The formulation of stainless steel welding consumables is meticulously tailored to harmonize with the underlying or parent material. The chemical analyses (composition) of the utilized consumables are typically fine-tuned to optimize the welding process and mitigate the risk of hot cracking.
Austenitic Stainless Steels
To diminish the susceptibility to intergranular (intercrystalline) corrosion after cooling through temperatures ranging from approximately 850 to 450°C post-weld solidification, low carbon levels are conventionally employed. Refer to Corrosion Mechanisms in Stainless Steel for further insights. Consumables like 19 9 and 19 12 2, featuring elevated carbon levels, are designed to yield welds with increased strength, making them better suited for applications at elevated service temperatures.
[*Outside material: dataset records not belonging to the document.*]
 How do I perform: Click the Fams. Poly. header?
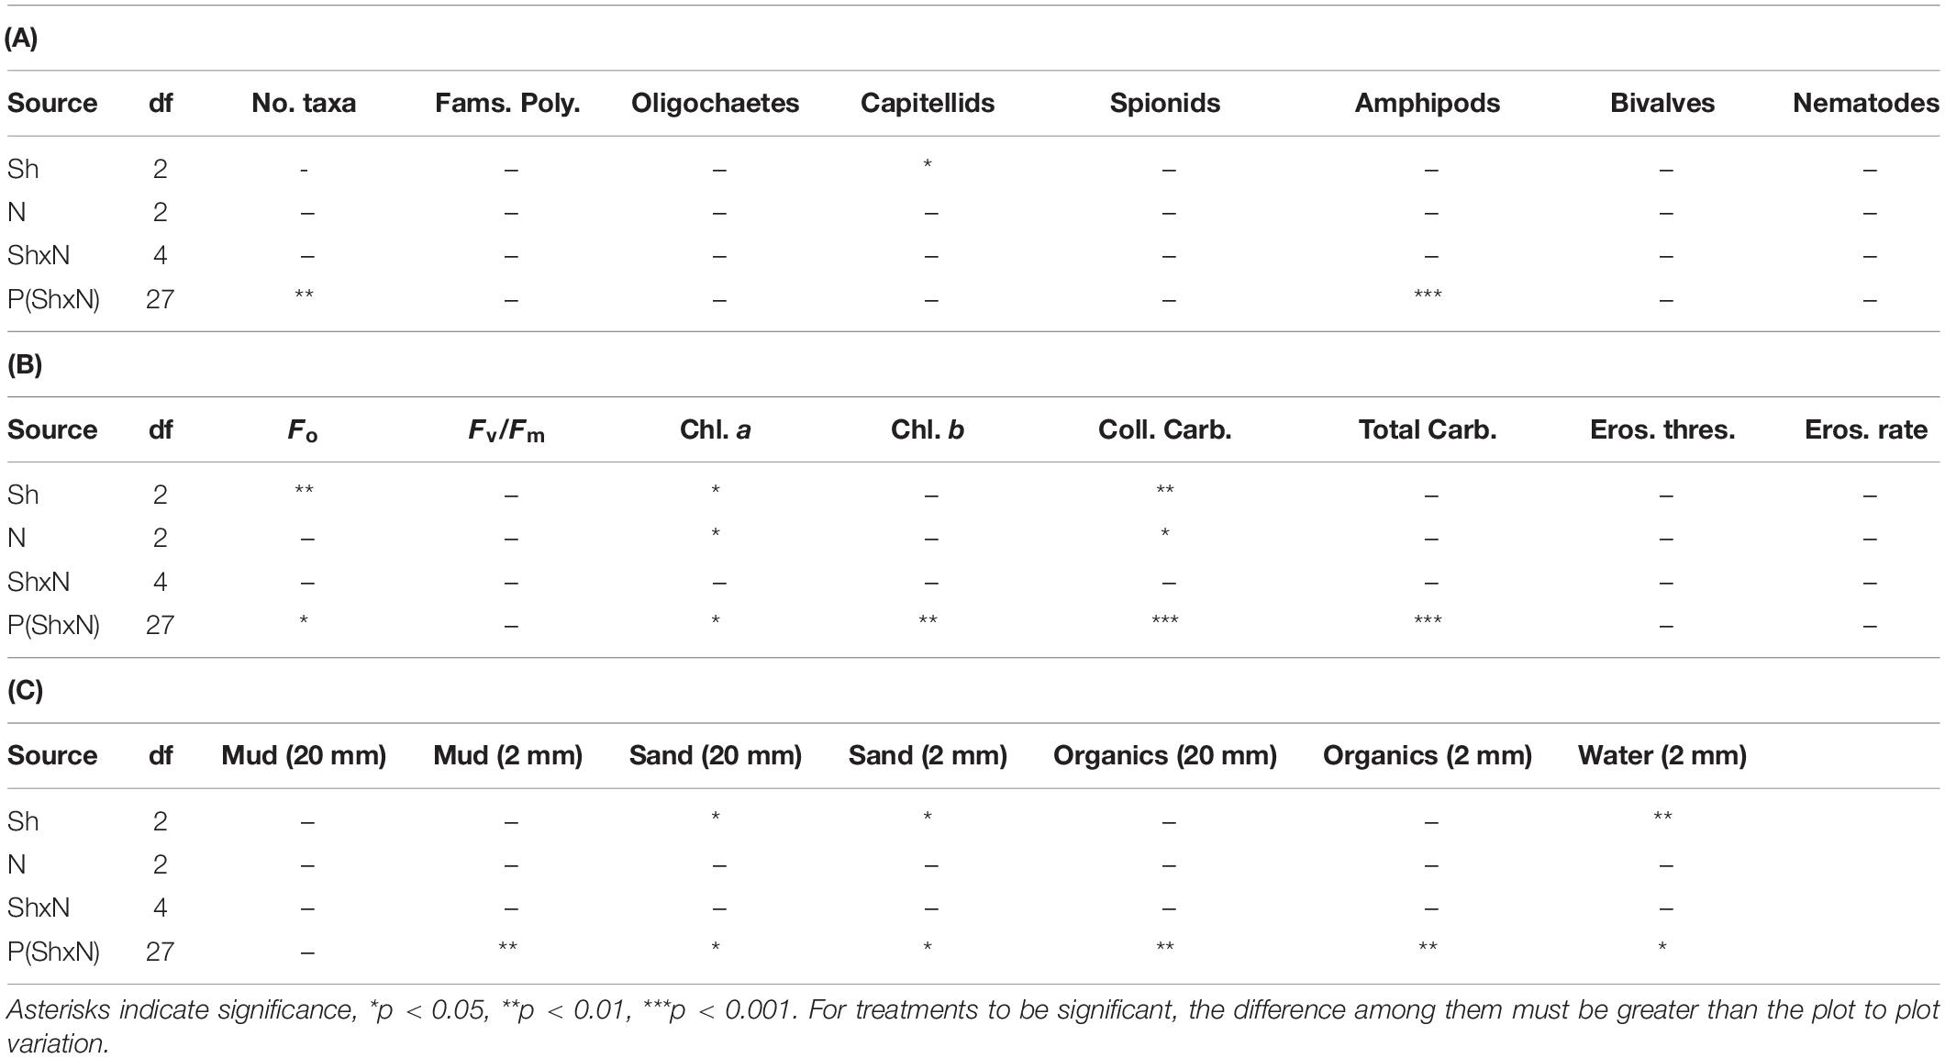point(507,103)
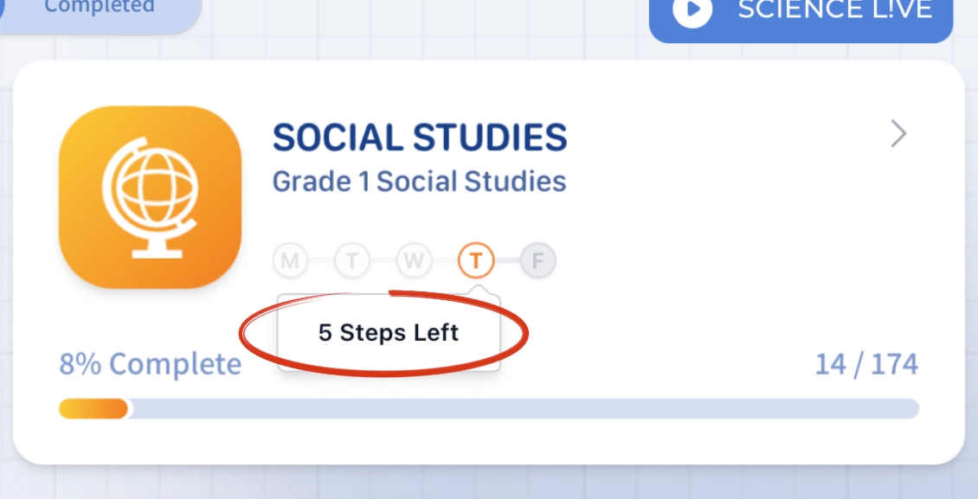Screen dimensions: 978x499
Task: Click the play icon in Science Live button
Action: point(692,10)
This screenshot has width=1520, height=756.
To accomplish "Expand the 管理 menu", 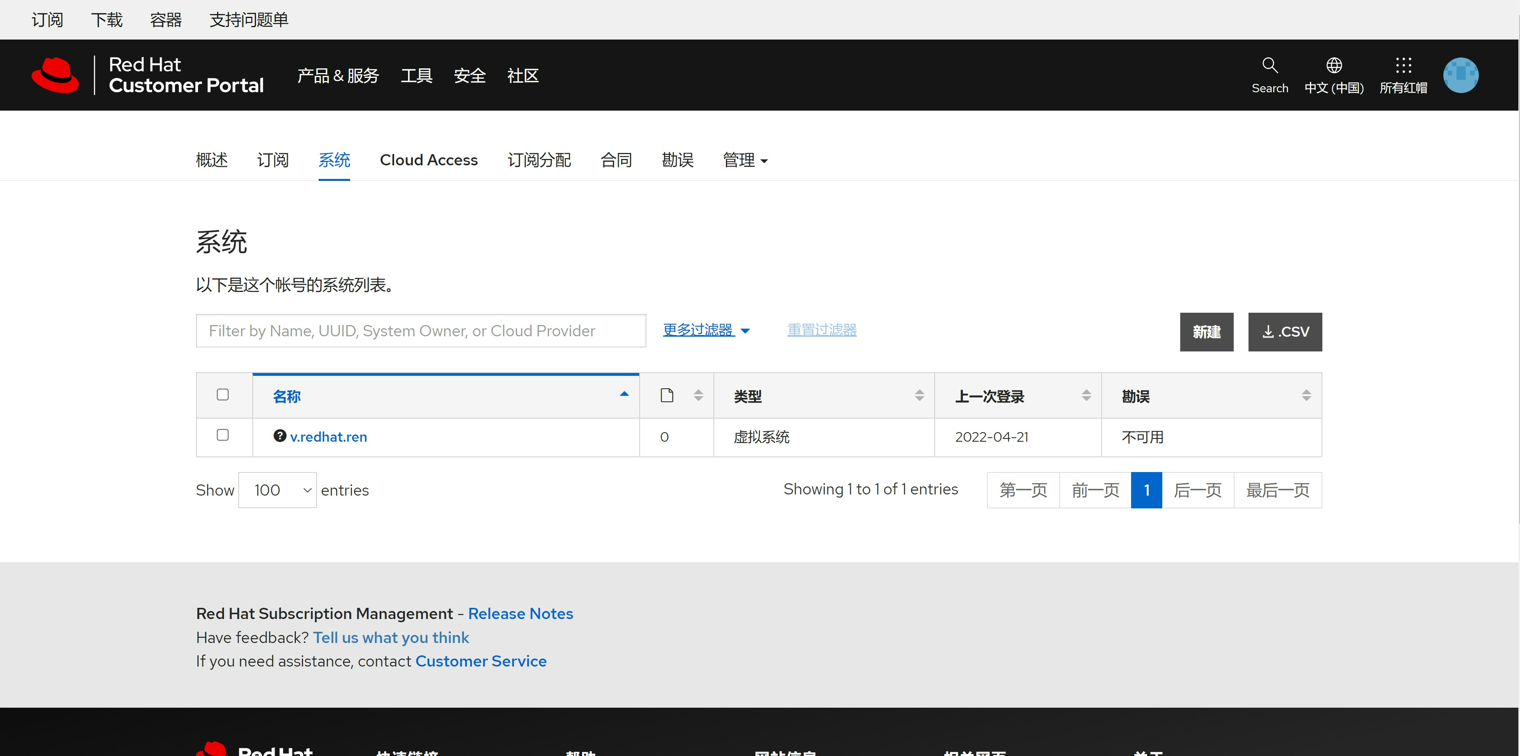I will click(745, 160).
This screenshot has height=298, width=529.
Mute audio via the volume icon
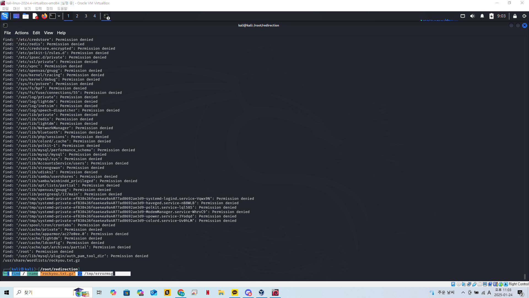(x=473, y=16)
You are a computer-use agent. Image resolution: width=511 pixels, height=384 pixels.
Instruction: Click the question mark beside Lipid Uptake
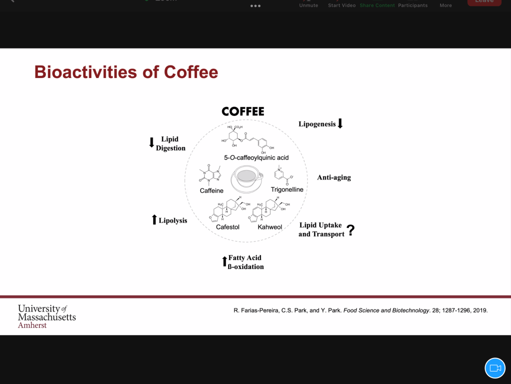tap(351, 230)
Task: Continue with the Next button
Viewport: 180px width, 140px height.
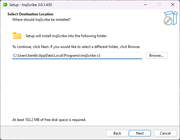Action: tap(140, 133)
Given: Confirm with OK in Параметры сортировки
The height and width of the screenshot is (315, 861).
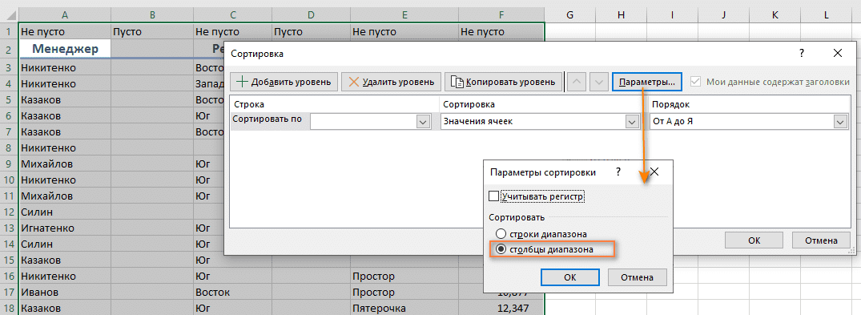Looking at the screenshot, I should pyautogui.click(x=570, y=277).
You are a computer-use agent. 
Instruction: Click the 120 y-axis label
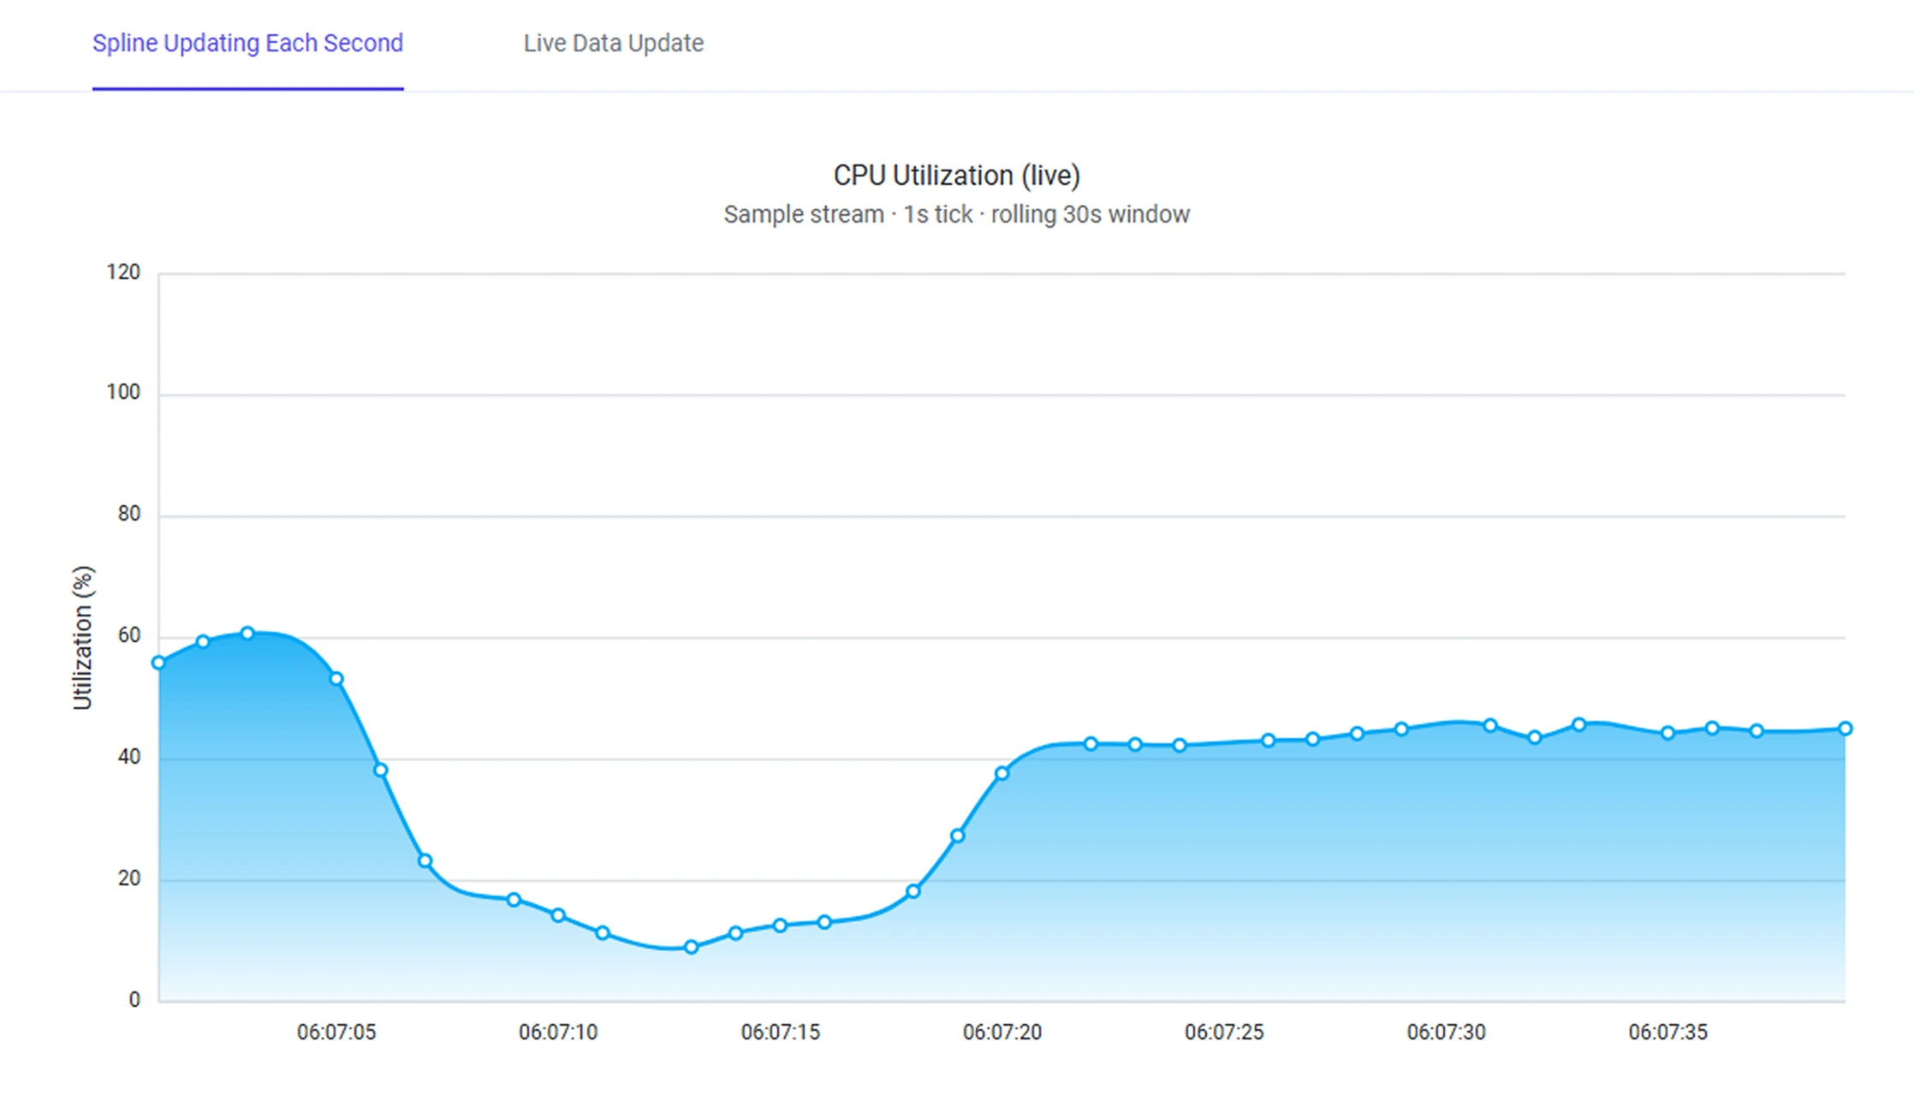click(123, 272)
Titanium-stabilized steels, namely 1.4541 (321) and 1.4571 (316Ti), are welded using consumables containing niobium rather than titanium. This choice is informed by the fact that the exceedingly high melting point titanium carbides present in titanium-containing consumables are unlikely to liquefy during welding. In contrast, niobium carbo-nitrides in niobium-type consumables boast lower melting points, rendering them a superior selection.
Ferrite levels in austenitic consumables are typically calibrated within the 4% to 12% range to mitigate the risk of hot cracking just below the solidification point of the weld metal. For welding special low/zero ferrite grades designed for specific corrosion-resistant, cryogenic temperature, or low magnetic permeability service conditions, it is advisable to employ matching low/zero ferrite consumables, such as 18 15 3 L.
Ferritic, Martensitic, and Precipitation Hardening Stainless Steels
In general, one can opt for either matching consumables or an austenitic filler with corresponding chromium and molybdenum contents. While austenitic fillers are indispensable for applications where superior weld toughness is paramount, they may not be the most prudent choice when aligning with the parent material necessitates consideration of weld appearance (color), mechanical strength (particularly in the case of welds involving martensitic and precipitation-hardening parent material), and physical properties (thermal expansion).
Duplex Stainless Steels
In contradistinction to austenitic consumables, duplex fillers like 22 9 3 N L are calibrated to generate more austenite in the weld than in the parent metal. This meticulous balance aims to optimize weld mechanical properties and corrosion resistance, achieved by incorporating more nickel and typically nitrogen into the consumable than what is present in the matched base metal.
Compositions of Consumables
Consumable alloy symbols adhere to common standards in European codes. However, it is imperative to note that compositions can diverge for various consumable types between BS EN 1600, BS EN 12072, and BS EN 12073, even when utilizing the same ‘Alloy symbol’ in each standard. Consultation of the specific standard for each consumable type is recommended.